Verilen Metin:
Metal Fabrikalarından Haberler - Kasım 2023
Metal işkolundaki fabrikalarda çalışan işçilerin gazetemiz için yazdıkları yazıları okurlarımızla paylaşıyoruz.
Dünya’da savaşı ve sömürüyü bitirecek tek güç işçi sınıfıdır! - Bursa OYAK Renault fabrikasından bir işçi
İsrail Ekim ayının başından itibaren tüm dünyanın gözleri önünde Filistin halkının üzerine bombalar yağdırıyor. İnsan aklının ve vicdanının kaldıramayacağı bir vahşet uyguluyor. ABD ve Avrupa Birliği gibi emperyalist-kapitalist güçler bu vahşete apaçık destek veriyorlar, İsrail’in yanında yer alıyorlar. Filistinli emekçiler, kadınlar, çocuklar can vermeye devam ediyor. Savaşlarda bölge halkları din, dil, ırk temelinde bölünüyor, parçalanıyor, birbirine düşman ediliyor, güçsüz düşürülüyor, yüz binlerce işçi ve emekçi katlediliyor. Milyonlarca insan yerinden yurdundan ediliyor. Dünya emekçileri derin acılar yaşarken, kazananlar hep emperyalistler ve Siyonistler oluyor. Halkların kardeşlik içinde yaşayabilmesi, dünyamıza gerçek barış ve özgürlüğün gelmesi ancak dünya işçilerinin birlikte mücadelesiyle mümkün olabilir. Bunun için her birimize sorumluluk düşüyor. Tek yumruk olarak birleşmiş işçi ve emekçiler, farklı ülkelerden işçi kardeşleriyle el ele vererek İsrail’le ticari ve askeri anlaşmaların derhal sonlandırılmasını istemeliyiz. Üretmeyerek, gemileri yüzdürmeyerek, silah sevkiyatı yaptırmayarak emperyalistlerin ve Siyonistlerin savaş planlarına taş koyabiliriz. Barış ve kardeşlik eli uzatarak Filistin halkını zulümden kurtarabiliriz. Filistin halkı Emperyalistlerin ve Siyonistlerin insafına bırakılamaz. Dünya işçi ve emekçilerin birlik ve mücadelesi ile durdurulabilir.

Sözcük ve öğe bulma kayıtları

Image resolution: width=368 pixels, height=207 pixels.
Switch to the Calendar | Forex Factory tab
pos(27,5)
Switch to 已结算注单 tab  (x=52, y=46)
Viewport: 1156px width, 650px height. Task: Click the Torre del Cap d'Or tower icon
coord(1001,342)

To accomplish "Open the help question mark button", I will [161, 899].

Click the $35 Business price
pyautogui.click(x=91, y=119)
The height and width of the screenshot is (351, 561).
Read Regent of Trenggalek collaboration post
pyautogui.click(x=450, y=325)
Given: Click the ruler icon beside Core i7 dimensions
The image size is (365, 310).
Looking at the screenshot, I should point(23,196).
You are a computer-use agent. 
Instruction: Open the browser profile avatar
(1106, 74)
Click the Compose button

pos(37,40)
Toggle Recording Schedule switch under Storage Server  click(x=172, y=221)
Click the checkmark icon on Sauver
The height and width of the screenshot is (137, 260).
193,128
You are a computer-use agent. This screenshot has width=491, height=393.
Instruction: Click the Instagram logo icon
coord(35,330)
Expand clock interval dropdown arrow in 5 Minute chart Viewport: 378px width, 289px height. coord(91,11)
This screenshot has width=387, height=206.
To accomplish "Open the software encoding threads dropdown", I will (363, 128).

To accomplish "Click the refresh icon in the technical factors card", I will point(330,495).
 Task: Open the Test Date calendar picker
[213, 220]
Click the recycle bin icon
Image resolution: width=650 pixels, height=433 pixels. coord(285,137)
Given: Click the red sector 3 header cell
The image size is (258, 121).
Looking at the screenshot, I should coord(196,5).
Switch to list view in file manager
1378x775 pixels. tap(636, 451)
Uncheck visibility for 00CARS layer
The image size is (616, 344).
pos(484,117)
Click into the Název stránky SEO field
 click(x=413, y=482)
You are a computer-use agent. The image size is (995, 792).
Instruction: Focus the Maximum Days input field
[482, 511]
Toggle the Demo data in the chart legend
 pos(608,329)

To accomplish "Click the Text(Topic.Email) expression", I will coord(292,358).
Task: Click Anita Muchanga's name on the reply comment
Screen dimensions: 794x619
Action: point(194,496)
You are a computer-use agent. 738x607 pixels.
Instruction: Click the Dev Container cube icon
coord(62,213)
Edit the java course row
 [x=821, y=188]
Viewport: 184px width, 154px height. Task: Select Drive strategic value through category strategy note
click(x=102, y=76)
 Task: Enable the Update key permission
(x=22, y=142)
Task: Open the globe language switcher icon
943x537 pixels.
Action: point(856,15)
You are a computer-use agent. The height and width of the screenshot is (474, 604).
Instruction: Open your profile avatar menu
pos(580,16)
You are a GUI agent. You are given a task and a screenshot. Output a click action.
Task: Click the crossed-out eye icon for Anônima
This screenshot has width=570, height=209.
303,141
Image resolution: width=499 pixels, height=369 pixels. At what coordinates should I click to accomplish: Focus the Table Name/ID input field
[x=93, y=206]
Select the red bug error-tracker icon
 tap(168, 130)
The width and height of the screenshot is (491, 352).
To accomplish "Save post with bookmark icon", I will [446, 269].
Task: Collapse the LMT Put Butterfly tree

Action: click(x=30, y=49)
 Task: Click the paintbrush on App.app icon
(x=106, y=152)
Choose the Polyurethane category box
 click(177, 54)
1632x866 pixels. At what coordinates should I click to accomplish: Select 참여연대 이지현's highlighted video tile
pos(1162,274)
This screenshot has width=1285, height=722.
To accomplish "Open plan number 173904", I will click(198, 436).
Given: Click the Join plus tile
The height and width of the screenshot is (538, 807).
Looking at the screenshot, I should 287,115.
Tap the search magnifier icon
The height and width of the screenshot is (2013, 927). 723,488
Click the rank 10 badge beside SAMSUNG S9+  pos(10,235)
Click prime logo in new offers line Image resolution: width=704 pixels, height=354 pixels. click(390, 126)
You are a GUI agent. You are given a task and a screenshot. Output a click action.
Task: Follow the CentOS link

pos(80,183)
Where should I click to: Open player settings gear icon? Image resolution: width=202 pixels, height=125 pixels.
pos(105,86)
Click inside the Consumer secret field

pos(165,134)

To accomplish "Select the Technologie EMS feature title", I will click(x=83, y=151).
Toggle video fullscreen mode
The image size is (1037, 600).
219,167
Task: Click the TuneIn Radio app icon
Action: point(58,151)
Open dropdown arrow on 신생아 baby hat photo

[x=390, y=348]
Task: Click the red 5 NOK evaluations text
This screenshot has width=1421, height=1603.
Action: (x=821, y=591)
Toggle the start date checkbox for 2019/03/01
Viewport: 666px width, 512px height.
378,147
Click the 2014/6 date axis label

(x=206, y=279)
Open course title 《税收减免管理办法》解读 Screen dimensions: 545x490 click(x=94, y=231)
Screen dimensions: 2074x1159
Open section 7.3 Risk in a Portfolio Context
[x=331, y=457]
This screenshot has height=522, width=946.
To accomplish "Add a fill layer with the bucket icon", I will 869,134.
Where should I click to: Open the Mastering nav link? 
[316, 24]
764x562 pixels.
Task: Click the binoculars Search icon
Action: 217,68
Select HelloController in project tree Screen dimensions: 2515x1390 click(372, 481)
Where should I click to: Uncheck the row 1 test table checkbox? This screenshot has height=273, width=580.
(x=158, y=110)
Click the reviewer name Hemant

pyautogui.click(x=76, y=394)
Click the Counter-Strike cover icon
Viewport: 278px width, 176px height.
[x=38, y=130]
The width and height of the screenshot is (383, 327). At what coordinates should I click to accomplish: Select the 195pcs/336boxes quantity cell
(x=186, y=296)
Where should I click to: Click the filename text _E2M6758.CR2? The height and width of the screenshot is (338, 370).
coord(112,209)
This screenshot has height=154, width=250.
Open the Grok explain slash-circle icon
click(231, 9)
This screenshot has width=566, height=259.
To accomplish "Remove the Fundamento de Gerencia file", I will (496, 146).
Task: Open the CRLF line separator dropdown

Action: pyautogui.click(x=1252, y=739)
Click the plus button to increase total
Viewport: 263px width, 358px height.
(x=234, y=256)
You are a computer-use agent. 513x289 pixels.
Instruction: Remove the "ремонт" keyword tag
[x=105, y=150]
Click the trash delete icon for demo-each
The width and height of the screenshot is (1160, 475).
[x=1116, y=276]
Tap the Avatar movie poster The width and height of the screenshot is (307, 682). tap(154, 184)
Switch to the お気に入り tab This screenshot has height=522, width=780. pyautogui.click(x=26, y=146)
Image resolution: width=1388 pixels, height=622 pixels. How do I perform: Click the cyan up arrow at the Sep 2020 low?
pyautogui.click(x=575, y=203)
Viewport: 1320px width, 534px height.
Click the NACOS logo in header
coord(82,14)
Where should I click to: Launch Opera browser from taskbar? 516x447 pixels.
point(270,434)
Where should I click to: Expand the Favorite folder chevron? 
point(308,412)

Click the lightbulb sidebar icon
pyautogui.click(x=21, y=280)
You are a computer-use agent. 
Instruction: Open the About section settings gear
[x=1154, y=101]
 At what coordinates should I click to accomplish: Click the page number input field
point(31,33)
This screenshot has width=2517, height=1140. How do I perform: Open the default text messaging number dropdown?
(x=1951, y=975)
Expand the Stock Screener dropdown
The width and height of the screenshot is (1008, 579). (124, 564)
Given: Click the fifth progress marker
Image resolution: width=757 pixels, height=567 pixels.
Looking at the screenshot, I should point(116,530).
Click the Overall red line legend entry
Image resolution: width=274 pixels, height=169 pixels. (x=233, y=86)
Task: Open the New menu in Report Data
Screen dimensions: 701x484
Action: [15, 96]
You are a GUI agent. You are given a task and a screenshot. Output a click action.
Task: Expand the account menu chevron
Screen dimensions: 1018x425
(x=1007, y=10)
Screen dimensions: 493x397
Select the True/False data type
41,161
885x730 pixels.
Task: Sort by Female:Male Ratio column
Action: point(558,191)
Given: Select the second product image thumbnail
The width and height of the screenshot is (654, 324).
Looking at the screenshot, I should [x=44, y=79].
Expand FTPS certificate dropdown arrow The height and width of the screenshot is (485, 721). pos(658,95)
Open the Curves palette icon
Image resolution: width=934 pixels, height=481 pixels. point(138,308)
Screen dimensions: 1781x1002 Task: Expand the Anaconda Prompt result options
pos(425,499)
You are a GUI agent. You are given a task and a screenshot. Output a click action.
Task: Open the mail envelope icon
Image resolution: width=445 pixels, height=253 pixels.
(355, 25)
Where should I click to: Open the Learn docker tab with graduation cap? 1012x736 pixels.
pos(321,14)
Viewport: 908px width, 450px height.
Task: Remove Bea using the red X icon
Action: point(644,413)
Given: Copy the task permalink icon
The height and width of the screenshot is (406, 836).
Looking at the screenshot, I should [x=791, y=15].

Yazılı Görev 1: Verilen metinde "Metal Fabrikalarından Haberler" ile başlayıp "yazıları okurlarımızla paylaşıyoruz." ile biten bölümü hiçbir değişiklik yapmadan yazıya geçiriniz.
Yazılı Görev 2: Verilen metne göre İsrail'in uyguladığı vahşete hangi güçler açıkça destek veriyor?
Bu kayıtların verilen metinle hiçbir ilgisi yoktur.

Yazılı Yanıt 1:
Metal Fabrikalarından Haberler - Kasım 2023
Metal işkolundaki fabrikalarda çalışan işçilerin gazetemiz için yazdıkları yazıları okurlarımızla paylaşıyoruz.

Yazılı Yanıt 2: ABD ve Avrupa Birliği gibi emperyalist-kapitalist güçler.